Poolside at Las Vegas's Vdara hotel is a dangerous place to be. That's according to one tourist who claims he almost had his hair singed off by a "death ray"—the term used by some hotel employees—reflected from hotel's shiny facade. The hotel's spokesperson would understandably prefer to use the term "hot spot" or "solar convergence" to describe the spot near the pool where the sunlight reflects off the building's side. Hotel guests say they have seen plastic cups and bags melt from the heat of the ray. The Review-Journal was tipped off to the problem by the story of a poolside lounger named Bill Pintas from Chicago:
[Pintas] became so uncomfortably hot that he leaped up to move. He tried to put on his flip-flop sandals but, inexplicably, they were too hot to touch. So he ran barefoot to the shade. "I was effectively being cooked," Pintas said. "I started running as fast as I could without looking like a lunatic." Then he smelled an odor, and realized it was coming from his head, where a bit of hair had been scorched.
After hearing Pintas' story, the Review-Journal sent reporters undercover to ask the employees and patrons about the phenomenon:
The "hot spot" was visible during one of the visits, but no guests were in its reach. An employee pointed out the zone and said it was "like a magnifying glass that shines down" over a space about 10 feet by 15 feet, which moves as the Earth rotates. At this time of year, the bright reflection is present for about an hour and a half, both before noon and after, according to the young man.
The hotel has previously battled the problem, which they've known about since building the structure, by putting up a special film that blocks about 70 percent of the reflection from the southern-facing part of the building, but it hasn't stopped the pool patrons from complaining. AOL News
talked to hotel spokesperson Gordon Absher about the issue:
"Hotel management is dealing with our corporate designers to find ways to create a little more consistent shade, but pools are tricky," Absher said. "Building a huge shade structure is not the answer because some people want the sun. And the sun is constantly moving. It's quite literally an astronomical challenge."

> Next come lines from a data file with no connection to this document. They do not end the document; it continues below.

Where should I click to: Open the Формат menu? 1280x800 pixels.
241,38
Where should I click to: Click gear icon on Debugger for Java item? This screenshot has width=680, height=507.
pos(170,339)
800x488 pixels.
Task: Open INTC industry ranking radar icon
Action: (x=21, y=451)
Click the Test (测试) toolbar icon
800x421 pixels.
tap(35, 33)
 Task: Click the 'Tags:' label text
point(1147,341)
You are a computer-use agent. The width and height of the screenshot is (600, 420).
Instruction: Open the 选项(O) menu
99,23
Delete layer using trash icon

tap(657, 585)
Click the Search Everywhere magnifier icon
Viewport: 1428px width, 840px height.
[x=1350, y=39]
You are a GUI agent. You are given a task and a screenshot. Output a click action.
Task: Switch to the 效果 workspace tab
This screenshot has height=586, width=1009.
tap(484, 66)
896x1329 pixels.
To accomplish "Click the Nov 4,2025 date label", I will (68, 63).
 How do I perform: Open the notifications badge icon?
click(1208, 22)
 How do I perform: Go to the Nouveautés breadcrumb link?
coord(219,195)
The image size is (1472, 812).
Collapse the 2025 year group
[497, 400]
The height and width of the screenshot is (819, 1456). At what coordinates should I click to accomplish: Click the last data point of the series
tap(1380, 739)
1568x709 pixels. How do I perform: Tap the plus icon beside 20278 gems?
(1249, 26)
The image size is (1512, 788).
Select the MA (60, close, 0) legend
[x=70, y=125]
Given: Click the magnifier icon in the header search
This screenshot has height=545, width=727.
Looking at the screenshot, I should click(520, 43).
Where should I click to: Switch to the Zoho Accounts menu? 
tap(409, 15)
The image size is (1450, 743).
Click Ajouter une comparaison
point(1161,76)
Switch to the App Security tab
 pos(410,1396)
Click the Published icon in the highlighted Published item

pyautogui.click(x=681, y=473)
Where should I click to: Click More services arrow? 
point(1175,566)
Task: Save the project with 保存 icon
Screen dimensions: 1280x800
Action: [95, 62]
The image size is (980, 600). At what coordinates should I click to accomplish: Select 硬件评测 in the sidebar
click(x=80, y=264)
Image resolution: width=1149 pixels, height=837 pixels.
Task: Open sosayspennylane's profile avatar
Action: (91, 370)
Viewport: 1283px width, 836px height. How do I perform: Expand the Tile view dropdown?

Astronomical it is, as AOLnews
has discovered that some quotes to fix the problem have run up to millions of dollars. And this isn't the first time a building has attacked people with its reflected rays, the Review-Journal
In Los Angeles, the Disney Concert Hall -- by noted architect Frank Gehry -- had to tone down its reflectivity by sanding some of its curving exterior metal surfaces. Initially, its reflections were raising temperatures in nearby buildings and impairing the vision of passers-by. In 2004, the Los Angeles Times ran a story about the hall, below the headline, "Disney venue reflects badly on downtown."